John Watts presented items that the Resource Development Committee discussed at their meeting on April 26, 2017
Mr. Watts informed the committee that 142 invitations were mailed and approximately 50% responded to the Donor Appreciation Reception at Poplar Forest.  Out of 262 people invited, 62 attended.  Poplar Forest allowed the Foundation to move the party into the lower level of the house at the last minute, which made for a wonderful event.  He recognized the $2,500 sponsors:  Southern Air, BWX Technologies and Wells Fargo who made it possible for us to have such a first class party. The committee had discussed how often to have these donor events, and thought every other year would be appropriate. This generated some board member comments that every year might be better. Tulane Patterson remarked that donors don’t yet know CVCC’s needs and should be reminded annually, and Larry Jackson agreed. Kathryn Pumphrey also agreed and thought it would be good to bring donors onto the campus for the event on alternate years.
Mr. Bradford presented the Fund Raising Report for the third quarter. He informed the board that total contributions are at 64% of annual budget.  He stated that several larger donors give in the fourth quarter, and with those, he hopes to meet budget.  He will be focusing more on fundraising during the fourth quarter.  He informed the board that the employee campaign raised $22,865, a new record.   He informed the board that he will be meeting with Banker Steel next week concerning a gift to the Great Expectation fund. 
Mr. Bradford informed the board that the scholarship committee did not meet this quarter, but will be meeting in May and June as they review and approve scholarship applications.  They would normally meet in April to decide on Honors Scholarship applications, but there were no choices to be made as there were only one qualified applicant from each school that applied.

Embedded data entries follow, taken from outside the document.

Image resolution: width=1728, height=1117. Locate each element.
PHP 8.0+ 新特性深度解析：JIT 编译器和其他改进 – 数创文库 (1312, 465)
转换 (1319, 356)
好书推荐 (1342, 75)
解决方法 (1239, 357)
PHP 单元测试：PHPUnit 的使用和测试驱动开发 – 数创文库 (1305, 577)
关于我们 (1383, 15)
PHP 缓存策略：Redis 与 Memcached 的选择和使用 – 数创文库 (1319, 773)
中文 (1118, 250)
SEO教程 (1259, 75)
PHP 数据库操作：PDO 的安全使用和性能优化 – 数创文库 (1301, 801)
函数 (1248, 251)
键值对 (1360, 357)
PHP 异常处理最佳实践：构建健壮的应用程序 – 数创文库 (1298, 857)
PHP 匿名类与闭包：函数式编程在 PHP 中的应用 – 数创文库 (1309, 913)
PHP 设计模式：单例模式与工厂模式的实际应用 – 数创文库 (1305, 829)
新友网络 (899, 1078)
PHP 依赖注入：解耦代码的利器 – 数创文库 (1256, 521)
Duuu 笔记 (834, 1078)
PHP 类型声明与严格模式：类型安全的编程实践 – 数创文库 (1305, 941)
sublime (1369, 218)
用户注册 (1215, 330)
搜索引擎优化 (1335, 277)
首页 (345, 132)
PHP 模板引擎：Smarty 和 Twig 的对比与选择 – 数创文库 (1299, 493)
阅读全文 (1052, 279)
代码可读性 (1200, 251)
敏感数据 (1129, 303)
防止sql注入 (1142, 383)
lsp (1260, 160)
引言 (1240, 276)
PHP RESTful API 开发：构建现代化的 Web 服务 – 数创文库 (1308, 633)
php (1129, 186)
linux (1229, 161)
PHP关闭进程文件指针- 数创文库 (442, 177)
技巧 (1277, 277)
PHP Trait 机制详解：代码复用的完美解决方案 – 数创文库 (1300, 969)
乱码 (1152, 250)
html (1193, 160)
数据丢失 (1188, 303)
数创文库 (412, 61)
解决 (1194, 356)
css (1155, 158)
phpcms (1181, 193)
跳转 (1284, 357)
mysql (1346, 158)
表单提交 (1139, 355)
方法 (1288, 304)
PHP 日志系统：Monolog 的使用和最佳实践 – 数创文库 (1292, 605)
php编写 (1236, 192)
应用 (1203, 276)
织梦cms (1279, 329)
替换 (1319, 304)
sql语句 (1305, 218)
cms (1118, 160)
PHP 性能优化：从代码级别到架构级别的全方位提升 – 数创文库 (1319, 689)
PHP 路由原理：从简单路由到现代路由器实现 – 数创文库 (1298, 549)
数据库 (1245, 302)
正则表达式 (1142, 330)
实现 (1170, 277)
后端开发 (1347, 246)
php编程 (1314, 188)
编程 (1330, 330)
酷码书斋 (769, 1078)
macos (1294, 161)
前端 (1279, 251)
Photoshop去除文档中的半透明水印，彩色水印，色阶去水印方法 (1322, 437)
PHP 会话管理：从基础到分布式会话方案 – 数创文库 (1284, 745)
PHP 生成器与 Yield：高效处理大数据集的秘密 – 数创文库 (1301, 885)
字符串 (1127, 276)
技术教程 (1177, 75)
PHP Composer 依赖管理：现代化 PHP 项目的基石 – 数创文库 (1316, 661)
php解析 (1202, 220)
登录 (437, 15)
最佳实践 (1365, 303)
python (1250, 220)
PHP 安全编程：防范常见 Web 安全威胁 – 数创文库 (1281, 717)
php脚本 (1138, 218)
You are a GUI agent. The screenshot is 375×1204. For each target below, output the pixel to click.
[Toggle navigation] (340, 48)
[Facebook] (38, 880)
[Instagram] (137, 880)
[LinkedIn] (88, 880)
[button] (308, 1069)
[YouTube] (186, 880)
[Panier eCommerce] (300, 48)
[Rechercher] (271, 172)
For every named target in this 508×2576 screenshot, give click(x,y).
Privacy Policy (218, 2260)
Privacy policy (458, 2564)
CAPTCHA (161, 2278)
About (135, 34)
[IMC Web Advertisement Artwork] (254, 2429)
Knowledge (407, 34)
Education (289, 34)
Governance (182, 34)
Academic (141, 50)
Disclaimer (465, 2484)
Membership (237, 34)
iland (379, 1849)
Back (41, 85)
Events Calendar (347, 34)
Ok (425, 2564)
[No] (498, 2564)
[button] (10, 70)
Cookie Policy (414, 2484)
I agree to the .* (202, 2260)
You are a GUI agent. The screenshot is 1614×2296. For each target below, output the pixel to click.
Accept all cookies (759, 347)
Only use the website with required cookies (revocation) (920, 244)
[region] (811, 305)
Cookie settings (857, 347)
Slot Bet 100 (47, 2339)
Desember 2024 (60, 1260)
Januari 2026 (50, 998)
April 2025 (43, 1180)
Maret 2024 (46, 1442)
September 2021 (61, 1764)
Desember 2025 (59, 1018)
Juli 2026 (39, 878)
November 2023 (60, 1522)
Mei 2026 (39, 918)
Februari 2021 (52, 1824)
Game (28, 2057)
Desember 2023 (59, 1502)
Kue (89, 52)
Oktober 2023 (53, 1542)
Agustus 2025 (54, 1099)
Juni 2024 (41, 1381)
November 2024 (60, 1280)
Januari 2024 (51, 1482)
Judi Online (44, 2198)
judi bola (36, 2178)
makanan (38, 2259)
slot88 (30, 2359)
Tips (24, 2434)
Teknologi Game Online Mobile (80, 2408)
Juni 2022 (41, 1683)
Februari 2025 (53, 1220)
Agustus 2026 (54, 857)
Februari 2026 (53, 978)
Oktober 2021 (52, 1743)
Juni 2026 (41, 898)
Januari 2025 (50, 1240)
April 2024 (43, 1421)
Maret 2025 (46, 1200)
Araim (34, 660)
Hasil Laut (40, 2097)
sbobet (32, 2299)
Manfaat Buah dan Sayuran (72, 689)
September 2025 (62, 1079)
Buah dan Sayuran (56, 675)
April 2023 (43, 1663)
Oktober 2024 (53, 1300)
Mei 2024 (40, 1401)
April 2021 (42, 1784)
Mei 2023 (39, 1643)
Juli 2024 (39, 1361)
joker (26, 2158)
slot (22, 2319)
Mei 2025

Mr. Bradford informed the board that the governance committee members all ended up with conflicts for the meeting date and did not meet this quarter.  He did inform them that included in the board packet was the updated 2017 listing of the members with the terms and expiration dates.  He also pointed to the revised Board Feedback Form which the committee worked on at its January meeting. He will be sending that out via email soon. A new section invites directors to make suggestions for new board members, which the governance committee will be begin reviewing at their late July meeting for terms to start in January 2018.   
Mr. Bradford stated that he appreciates all the help from the members, whether in signing letters and/or contacting donors or helping with event.  It is appreciated and is working.  He also reminded the members to take their CVCC 50th Anniversary magazine with them.  This was a year-long Project between Jill Markwood (photos and graphic design) and Irene Wheeler (copy) and has turned out very impressively.
He let them know that he is trying to wrap up the board member campaign over the next two months and depending on their past giving they could be getting solicitation letters at home and at work.


Mr. Armstrong thanked the staff for all their work.


There was no new business to report.


There being no further business, the meeting adjourned at 8:56 AM.  The next meeting is scheduled for Tuesday, August 15, 2017.